Powart grasped the thought with his usual instant decision. "I understand. You are right, too. I had not thought of it before." A slight pause. "You fear that you may come to tire of me; is that it?"

She nodded emphatically. "If you had asked me a few years ago, before you had reached the top--it would have been different."

He remained standing, frowning hard. Presently he glanced at his watch, and said he would have to be going.

"I will see what can be done about it," he stated. "I have a plan which should get results."

"Are you going to take up a hobby?" eagerly.

"Not a new one; but a hobby I have always had." And with this enigmatic reply he was off.

Van Emmon kept track of his further movements, and reported everything to the other three. Powart had not been in flight long before he sent off a wireless despatch, to which he received a most extraordinary reply. It was from the expedition which he had sent to Alma a week before:

People of Alma give us warm welcome. Invite us to stay. We propose to do so. The planet infinitely preferable to either Hafen or Holl. Accept our resignations or not, as you please, and be damned to you!

Powart made no comment upon this, which he read in privacy after carefully decoding it. Van Emmon had no idea what he was thinking, of course, but wondered mightily how the chairman was going to deal with the situation. He could scarcely read that aerogram to the commission. For some time he paced the cabin of his yacht, and at the end he behaved like a man whose mind had been pretty strongly made up.

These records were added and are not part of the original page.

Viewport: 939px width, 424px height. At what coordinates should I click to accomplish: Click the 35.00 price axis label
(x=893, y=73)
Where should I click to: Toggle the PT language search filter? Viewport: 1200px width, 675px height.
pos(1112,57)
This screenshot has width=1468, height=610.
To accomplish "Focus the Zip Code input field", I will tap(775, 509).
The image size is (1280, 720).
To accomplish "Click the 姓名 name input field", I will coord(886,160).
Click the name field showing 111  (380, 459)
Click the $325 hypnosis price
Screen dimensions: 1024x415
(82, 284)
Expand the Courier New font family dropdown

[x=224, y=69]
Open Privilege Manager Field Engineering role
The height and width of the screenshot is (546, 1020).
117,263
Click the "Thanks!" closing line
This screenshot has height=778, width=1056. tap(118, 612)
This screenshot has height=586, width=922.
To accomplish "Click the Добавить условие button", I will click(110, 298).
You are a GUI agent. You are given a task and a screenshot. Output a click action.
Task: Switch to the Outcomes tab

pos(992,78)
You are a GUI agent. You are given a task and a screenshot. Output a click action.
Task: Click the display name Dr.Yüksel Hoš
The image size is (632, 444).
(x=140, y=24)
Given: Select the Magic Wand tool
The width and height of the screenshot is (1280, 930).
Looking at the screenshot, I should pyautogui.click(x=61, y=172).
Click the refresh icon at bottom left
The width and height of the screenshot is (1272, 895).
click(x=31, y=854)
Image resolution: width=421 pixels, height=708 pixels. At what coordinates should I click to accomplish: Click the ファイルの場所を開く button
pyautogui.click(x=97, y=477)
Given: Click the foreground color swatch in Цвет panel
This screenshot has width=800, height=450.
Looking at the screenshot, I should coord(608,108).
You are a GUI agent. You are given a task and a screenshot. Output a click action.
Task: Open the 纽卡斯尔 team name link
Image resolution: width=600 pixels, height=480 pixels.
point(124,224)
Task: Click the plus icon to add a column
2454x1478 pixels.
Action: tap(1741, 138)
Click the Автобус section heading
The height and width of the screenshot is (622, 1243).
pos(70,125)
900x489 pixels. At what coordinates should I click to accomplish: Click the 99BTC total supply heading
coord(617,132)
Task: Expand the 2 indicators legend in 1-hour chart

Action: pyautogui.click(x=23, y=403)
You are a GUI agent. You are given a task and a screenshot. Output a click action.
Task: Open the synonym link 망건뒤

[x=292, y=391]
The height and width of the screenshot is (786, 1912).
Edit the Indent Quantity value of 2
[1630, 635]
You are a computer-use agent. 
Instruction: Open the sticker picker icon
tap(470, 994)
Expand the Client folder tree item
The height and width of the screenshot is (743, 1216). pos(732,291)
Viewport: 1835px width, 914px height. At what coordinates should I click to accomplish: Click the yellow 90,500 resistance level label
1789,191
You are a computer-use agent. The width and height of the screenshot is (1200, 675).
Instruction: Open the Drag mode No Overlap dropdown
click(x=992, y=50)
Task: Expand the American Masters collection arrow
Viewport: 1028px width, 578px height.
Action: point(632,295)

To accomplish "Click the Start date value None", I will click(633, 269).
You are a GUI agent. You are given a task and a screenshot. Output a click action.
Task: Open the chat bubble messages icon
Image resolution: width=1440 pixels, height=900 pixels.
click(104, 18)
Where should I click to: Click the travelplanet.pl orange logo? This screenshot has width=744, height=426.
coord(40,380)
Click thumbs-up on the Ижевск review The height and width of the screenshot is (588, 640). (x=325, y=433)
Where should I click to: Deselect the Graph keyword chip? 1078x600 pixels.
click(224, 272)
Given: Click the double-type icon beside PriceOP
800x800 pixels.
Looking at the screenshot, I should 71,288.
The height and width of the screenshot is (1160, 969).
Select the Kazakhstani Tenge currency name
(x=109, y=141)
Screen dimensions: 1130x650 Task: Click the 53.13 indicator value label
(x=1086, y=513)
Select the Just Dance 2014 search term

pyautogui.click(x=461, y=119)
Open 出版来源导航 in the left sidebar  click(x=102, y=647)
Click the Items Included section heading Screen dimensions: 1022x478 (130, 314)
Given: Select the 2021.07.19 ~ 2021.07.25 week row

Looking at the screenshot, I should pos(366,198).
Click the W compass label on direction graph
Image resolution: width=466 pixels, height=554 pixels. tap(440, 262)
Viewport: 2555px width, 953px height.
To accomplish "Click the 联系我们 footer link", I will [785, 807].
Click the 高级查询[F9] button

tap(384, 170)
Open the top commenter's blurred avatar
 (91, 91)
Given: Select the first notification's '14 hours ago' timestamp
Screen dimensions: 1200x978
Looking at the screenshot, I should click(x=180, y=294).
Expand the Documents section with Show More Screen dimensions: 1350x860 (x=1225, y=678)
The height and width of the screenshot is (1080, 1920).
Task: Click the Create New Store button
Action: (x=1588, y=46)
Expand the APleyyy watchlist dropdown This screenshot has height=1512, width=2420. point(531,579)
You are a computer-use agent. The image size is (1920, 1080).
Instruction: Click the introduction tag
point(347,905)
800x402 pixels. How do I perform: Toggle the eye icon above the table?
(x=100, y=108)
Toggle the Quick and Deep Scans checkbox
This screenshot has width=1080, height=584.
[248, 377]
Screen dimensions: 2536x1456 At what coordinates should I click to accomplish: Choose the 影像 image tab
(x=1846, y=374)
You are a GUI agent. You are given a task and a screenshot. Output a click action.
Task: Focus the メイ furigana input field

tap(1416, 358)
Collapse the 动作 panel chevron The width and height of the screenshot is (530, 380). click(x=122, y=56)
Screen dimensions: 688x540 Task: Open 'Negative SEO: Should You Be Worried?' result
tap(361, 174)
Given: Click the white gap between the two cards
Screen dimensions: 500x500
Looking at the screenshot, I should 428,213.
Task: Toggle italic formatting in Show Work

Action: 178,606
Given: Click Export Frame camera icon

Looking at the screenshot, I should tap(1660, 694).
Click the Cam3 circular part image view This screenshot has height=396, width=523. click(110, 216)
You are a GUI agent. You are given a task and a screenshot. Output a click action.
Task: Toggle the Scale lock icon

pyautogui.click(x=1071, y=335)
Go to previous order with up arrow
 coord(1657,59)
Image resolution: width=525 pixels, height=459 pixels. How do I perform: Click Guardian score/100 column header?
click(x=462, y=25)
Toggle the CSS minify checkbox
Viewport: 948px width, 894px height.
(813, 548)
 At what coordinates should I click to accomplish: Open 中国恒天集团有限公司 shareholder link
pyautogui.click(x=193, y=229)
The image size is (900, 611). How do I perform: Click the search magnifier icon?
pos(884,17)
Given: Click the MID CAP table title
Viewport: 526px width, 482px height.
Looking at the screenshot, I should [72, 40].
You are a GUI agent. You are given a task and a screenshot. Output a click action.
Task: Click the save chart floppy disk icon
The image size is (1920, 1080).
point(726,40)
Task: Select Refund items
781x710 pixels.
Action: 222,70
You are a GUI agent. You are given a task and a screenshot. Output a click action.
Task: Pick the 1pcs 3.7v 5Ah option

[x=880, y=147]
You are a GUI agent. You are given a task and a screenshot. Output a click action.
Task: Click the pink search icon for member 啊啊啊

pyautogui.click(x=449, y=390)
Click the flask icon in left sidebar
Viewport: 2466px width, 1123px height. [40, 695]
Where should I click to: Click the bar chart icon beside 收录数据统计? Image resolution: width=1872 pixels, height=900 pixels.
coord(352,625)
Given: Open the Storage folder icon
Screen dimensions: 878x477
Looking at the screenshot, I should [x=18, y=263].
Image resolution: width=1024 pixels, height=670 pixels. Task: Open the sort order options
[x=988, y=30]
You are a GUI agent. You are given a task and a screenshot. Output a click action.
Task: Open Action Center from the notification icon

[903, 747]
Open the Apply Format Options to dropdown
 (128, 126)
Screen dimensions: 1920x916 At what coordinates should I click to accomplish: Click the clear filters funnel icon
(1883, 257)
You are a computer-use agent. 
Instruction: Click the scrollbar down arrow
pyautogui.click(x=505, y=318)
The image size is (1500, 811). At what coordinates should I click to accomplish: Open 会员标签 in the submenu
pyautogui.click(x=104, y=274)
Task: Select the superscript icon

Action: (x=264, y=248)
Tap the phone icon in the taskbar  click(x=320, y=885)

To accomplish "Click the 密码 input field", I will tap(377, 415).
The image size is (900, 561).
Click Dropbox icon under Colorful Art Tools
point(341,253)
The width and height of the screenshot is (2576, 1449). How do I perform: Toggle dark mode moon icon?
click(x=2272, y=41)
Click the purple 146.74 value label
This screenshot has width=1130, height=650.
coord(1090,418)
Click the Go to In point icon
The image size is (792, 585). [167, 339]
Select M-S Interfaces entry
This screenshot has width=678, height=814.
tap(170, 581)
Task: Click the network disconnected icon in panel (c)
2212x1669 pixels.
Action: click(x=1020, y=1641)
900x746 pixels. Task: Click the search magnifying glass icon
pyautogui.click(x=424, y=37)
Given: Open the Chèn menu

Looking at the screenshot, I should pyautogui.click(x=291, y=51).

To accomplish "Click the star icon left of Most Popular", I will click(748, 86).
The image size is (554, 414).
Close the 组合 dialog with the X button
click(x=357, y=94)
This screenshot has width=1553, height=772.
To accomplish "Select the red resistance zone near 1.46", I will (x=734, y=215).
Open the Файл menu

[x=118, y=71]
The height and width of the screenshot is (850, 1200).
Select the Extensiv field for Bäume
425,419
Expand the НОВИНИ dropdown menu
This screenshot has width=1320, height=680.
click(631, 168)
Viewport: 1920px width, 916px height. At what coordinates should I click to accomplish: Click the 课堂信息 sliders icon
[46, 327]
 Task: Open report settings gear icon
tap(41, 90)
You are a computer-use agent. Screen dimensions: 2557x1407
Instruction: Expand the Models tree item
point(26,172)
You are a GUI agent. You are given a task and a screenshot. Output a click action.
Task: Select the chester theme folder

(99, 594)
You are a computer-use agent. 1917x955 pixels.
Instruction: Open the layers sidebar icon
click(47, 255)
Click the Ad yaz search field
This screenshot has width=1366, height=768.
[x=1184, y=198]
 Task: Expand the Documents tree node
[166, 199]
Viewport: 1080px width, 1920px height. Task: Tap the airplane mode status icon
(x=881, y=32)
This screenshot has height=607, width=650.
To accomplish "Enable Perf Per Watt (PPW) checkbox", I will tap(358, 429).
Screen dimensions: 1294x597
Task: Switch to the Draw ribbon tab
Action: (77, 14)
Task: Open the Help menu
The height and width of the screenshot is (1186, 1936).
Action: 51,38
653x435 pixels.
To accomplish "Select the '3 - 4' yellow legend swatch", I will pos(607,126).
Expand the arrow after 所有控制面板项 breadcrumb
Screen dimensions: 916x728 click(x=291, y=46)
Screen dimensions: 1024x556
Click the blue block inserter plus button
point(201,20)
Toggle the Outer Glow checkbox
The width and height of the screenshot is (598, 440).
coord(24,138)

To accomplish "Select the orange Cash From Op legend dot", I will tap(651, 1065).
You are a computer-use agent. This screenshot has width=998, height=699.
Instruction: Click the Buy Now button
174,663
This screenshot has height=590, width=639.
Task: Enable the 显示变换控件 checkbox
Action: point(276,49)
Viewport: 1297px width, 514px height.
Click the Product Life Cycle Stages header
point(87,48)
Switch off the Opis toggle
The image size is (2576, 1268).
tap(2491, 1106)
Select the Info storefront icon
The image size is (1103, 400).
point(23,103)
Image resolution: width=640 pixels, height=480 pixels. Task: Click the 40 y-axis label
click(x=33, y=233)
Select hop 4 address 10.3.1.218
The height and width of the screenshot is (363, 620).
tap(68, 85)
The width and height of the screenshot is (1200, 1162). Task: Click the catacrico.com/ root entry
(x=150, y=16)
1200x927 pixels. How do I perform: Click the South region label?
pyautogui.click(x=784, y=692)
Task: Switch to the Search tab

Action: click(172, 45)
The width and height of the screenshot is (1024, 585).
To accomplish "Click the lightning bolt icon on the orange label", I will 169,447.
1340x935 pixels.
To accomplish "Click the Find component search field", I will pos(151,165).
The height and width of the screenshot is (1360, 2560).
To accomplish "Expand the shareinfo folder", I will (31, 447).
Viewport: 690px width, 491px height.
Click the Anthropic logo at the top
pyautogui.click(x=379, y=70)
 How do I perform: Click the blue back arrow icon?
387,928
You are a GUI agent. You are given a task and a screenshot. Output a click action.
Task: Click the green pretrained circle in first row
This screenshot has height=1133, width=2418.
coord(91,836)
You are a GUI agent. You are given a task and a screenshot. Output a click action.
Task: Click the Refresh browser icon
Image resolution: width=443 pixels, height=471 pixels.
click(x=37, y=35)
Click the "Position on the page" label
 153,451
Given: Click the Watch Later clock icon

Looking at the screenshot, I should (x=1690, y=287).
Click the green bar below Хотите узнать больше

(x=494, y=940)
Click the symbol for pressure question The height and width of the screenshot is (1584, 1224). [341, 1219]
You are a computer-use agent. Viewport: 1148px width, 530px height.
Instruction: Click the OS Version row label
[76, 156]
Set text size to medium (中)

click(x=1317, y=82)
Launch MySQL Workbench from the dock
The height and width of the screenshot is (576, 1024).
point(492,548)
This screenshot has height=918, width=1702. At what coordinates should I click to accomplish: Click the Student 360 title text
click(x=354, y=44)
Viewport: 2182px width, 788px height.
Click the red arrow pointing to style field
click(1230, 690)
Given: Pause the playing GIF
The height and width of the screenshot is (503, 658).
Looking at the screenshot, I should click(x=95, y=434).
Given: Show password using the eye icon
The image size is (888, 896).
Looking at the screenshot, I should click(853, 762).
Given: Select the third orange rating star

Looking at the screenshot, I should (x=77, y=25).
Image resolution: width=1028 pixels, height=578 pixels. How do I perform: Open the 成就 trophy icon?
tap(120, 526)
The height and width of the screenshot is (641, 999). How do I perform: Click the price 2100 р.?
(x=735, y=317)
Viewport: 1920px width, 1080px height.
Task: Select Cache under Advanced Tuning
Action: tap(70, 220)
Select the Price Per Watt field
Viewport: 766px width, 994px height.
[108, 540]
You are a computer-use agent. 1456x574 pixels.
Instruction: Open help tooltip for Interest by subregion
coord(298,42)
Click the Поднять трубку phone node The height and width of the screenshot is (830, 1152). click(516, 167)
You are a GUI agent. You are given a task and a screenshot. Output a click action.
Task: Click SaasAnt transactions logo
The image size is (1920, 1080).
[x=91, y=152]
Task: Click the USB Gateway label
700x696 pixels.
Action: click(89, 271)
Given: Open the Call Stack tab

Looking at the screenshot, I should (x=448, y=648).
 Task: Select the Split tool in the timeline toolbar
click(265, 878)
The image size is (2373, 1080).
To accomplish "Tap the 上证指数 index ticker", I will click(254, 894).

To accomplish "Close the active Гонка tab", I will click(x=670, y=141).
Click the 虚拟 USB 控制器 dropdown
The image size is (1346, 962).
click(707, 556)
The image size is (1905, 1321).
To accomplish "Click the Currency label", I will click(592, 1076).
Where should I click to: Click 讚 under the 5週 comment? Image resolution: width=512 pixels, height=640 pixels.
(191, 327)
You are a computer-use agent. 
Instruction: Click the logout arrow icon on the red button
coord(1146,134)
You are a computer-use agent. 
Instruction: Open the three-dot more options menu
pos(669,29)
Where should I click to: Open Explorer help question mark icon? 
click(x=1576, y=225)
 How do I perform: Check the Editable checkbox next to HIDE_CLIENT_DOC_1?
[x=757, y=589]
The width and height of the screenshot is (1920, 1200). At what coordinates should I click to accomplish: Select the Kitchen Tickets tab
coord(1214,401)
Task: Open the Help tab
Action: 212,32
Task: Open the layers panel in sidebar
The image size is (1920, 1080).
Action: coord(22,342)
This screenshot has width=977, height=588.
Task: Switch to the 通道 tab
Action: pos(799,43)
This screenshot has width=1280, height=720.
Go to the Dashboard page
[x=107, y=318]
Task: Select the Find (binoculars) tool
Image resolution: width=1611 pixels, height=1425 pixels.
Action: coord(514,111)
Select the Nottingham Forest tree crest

The commission met, it seems, in a central part of Hafen. Powart reached the place some hours after leaving Mona. He arrived to find the other nine members waiting for him; and without the least delay he took his place at the head of the table.

"We will postpone the usual routine until the next session if you like," said he. There was no objection; whereupon Powart produced a message from his pocket.

"You will recall the expedition to Alma. I have just received their first report since reaching the planet." And then, to the vast amazement of the people on the earth, he read--not what Van Emmon had seen him receive, but this, in his strong, matter-of-fact voice:

"People of Alma facing starvation, due to overpopulation and land-exhaustion. Have disabled our boat and will not permit us to return, although allowing us to use wireless, which they do not understand.